Step 1: Identify transversals

We will identify lines that are transversals to both pairs of parallel lines. These transversals will be key in finding the relationship between angle 1 and angle 2.

Step 2: Apply the Alternate Interior Angles Theorem

The Alternate Interior Angles Theorem states that if two parallel lines are cut by a transversal, then the pairs of alternate interior angles are congruent. We will apply this theorem to find a relationship between angle 1 and angle 2.

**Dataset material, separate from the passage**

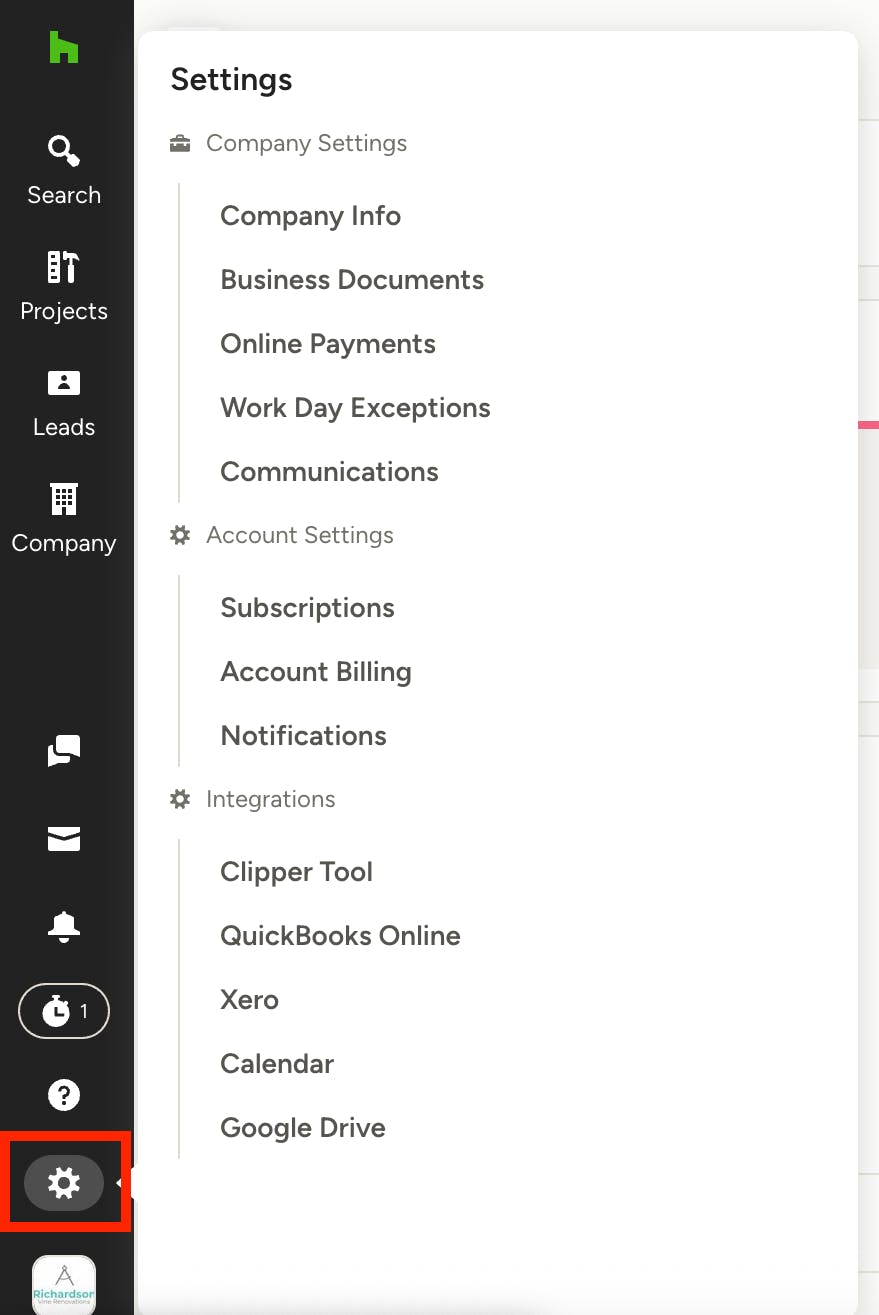Open the Google Drive integration

tap(303, 1128)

Step 3: Angle relationships from the first pair of parallel lines

Assuming angles 1 and 3 are on the same side of the first transversal and between lines \(\underline{\mathrm{AB}}\) and \(\underline{\mathrm{CD}}\), we can say that angles 1 and 3 are alternate interior angles. Since lines \(\underline{\mathrm{AB}}\) and \(\underline{\mathrm{CD}}\) are parallel, we know that \(\mathrm{m}<1=\mathrm{m} \angle 3\).

Step 4: Angle relationships from the second pair of parallel lines

Next, we look at the second pair of parallel lines, \(\underline{\mathrm{EF}}\) and \(\underline{\mathrm{GH}}\). Assuming angles 3 and 2 are on the same side of the second transversal and between these lines, they are also alternate interior angles. Since lines \(\underline{\mathrm{EF}}\) and \(\underline{\mathrm{GH}}\) are parallel, we know that \(\mathrm{m}<3=\mathrm{m} \angle 2\).

Step 5: Prove that the measure of angle 1 is equal to the measure of angle 2

From step 3, we know that \(\mathrm{m}<1=\mathrm{m} \angle 3\), and from step 4, we know that \(\mathrm{m}<3=\mathrm{m} \angle 2\). Therefore, we can conclude that \(\mathrm{m}<1=\mathrm{m} \angle 2\), which is the statement we were trying to prove.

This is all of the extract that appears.